■ **Data records**:
□ □ □ □ □

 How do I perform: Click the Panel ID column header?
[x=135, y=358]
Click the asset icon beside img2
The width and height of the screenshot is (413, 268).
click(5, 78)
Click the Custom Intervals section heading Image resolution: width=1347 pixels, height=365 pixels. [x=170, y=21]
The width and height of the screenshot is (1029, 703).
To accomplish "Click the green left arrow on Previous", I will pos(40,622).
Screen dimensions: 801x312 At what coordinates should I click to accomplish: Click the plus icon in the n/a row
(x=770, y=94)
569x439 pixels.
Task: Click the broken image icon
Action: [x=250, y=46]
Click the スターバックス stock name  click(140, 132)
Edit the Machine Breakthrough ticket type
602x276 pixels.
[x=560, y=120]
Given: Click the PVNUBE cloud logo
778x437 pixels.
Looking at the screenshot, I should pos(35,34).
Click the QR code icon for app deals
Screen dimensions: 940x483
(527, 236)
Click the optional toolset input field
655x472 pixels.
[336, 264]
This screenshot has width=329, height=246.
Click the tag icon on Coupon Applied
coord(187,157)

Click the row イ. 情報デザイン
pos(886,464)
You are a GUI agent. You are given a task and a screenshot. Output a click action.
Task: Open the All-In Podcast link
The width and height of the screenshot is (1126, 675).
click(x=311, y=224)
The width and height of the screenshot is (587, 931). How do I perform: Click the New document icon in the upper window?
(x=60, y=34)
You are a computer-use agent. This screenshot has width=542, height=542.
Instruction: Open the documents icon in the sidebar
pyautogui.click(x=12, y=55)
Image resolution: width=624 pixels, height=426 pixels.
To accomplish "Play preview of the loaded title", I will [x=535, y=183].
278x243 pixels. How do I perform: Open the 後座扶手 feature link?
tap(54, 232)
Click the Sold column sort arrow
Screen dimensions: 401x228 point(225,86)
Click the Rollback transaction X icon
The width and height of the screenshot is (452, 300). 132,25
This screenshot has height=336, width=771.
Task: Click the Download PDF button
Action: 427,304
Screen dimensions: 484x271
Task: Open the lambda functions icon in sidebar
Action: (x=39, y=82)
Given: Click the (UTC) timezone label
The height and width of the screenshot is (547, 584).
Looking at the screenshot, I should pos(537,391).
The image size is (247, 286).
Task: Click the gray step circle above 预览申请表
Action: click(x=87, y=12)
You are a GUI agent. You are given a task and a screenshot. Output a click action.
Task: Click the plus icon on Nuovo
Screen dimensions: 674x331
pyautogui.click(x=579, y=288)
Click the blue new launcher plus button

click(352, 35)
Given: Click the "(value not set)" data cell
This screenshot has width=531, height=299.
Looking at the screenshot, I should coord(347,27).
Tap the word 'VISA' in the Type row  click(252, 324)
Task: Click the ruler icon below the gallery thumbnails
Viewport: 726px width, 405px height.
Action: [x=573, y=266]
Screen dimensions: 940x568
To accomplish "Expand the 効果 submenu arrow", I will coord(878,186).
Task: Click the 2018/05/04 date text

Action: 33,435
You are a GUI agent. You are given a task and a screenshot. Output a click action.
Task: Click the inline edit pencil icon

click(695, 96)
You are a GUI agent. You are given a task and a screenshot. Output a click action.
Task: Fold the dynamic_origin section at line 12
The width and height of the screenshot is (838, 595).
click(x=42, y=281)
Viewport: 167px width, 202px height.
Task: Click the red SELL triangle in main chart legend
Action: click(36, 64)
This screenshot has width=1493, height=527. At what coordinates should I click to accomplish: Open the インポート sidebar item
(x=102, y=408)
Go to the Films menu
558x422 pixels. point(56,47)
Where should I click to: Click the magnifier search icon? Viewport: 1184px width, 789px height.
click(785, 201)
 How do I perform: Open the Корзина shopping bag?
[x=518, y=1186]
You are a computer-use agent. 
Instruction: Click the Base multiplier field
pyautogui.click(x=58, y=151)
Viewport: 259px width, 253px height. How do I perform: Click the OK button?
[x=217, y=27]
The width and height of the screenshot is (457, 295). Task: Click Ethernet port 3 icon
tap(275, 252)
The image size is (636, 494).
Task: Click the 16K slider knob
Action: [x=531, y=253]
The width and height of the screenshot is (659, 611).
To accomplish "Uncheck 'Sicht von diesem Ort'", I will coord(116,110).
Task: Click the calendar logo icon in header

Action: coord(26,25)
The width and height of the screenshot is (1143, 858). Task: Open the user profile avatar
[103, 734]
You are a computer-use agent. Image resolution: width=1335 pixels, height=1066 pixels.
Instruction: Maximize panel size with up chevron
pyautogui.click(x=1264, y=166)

□ □ □ □ □

■ **Instructions to follow**: Everything in the data must be repeated exactly; leave no line out.

■ **Answer area**:
 How do I perform: Click the Panel ID column header?
[x=135, y=358]
Click the asset icon beside img2
The width and height of the screenshot is (413, 268).
click(5, 78)
Click the Custom Intervals section heading Image resolution: width=1347 pixels, height=365 pixels. [x=170, y=21]
The width and height of the screenshot is (1029, 703).
To accomplish "Click the green left arrow on Previous", I will pos(40,622).
Screen dimensions: 801x312 At what coordinates should I click to accomplish: Click the plus icon in the n/a row
(x=770, y=94)
569x439 pixels.
Task: Click the broken image icon
Action: [x=250, y=46]
Click the スターバックス stock name  click(140, 132)
Edit the Machine Breakthrough ticket type
602x276 pixels.
[x=560, y=120]
Given: Click the PVNUBE cloud logo
778x437 pixels.
Looking at the screenshot, I should pos(35,34).
Click the QR code icon for app deals
Screen dimensions: 940x483
(527, 236)
Click the optional toolset input field
655x472 pixels.
[336, 264]
This screenshot has width=329, height=246.
Click the tag icon on Coupon Applied
coord(187,157)

Click the row イ. 情報デザイン
pos(886,464)
You are a GUI agent. You are given a task and a screenshot. Output a click action.
Task: Open the All-In Podcast link
The width and height of the screenshot is (1126, 675).
click(x=311, y=224)
The width and height of the screenshot is (587, 931). How do I perform: Click the New document icon in the upper window?
(x=60, y=34)
You are a computer-use agent. This screenshot has width=542, height=542.
Instruction: Open the documents icon in the sidebar
pyautogui.click(x=12, y=55)
Image resolution: width=624 pixels, height=426 pixels.
To accomplish "Play preview of the loaded title", I will [x=535, y=183].
278x243 pixels. How do I perform: Open the 後座扶手 feature link?
tap(54, 232)
Click the Sold column sort arrow
Screen dimensions: 401x228 point(225,86)
Click the Rollback transaction X icon
The width and height of the screenshot is (452, 300). 132,25
This screenshot has height=336, width=771.
Task: Click the Download PDF button
Action: 427,304
Screen dimensions: 484x271
Task: Open the lambda functions icon in sidebar
Action: (x=39, y=82)
Given: Click the (UTC) timezone label
The height and width of the screenshot is (547, 584).
Looking at the screenshot, I should pos(537,391).
The image size is (247, 286).
Task: Click the gray step circle above 预览申请表
Action: click(x=87, y=12)
You are a GUI agent. You are given a task and a screenshot. Output a click action.
Task: Click the plus icon on Nuovo
Screen dimensions: 674x331
pyautogui.click(x=579, y=288)
Click the blue new launcher plus button

click(352, 35)
Given: Click the "(value not set)" data cell
This screenshot has width=531, height=299.
Looking at the screenshot, I should coord(347,27).
Tap the word 'VISA' in the Type row  click(252, 324)
Task: Click the ruler icon below the gallery thumbnails
Viewport: 726px width, 405px height.
Action: [x=573, y=266]
Screen dimensions: 940x568
To accomplish "Expand the 効果 submenu arrow", I will coord(878,186).
Task: Click the 2018/05/04 date text

Action: 33,435
You are a GUI agent. You are given a task and a screenshot. Output a click action.
Task: Click the inline edit pencil icon

click(695, 96)
You are a GUI agent. You are given a task and a screenshot. Output a click action.
Task: Fold the dynamic_origin section at line 12
The width and height of the screenshot is (838, 595).
click(x=42, y=281)
Viewport: 167px width, 202px height.
Task: Click the red SELL triangle in main chart legend
Action: click(36, 64)
This screenshot has width=1493, height=527. At what coordinates should I click to accomplish: Open the インポート sidebar item
(x=102, y=408)
Go to the Films menu
558x422 pixels. point(56,47)
Where should I click to: Click the magnifier search icon? Viewport: 1184px width, 789px height.
click(785, 201)
 How do I perform: Open the Корзина shopping bag?
[x=518, y=1186]
You are a computer-use agent. 
Instruction: Click the Base multiplier field
pyautogui.click(x=58, y=151)
Viewport: 259px width, 253px height. How do I perform: Click the OK button?
[x=217, y=27]
The width and height of the screenshot is (457, 295). Task: Click Ethernet port 3 icon
tap(275, 252)
The image size is (636, 494).
Task: Click the 16K slider knob
Action: [x=531, y=253]
The width and height of the screenshot is (659, 611).
To accomplish "Uncheck 'Sicht von diesem Ort'", I will coord(116,110).
Task: Click the calendar logo icon in header

Action: coord(26,25)
The width and height of the screenshot is (1143, 858). Task: Open the user profile avatar
[103, 734]
You are a computer-use agent. Image resolution: width=1335 pixels, height=1066 pixels.
Instruction: Maximize panel size with up chevron
pyautogui.click(x=1264, y=166)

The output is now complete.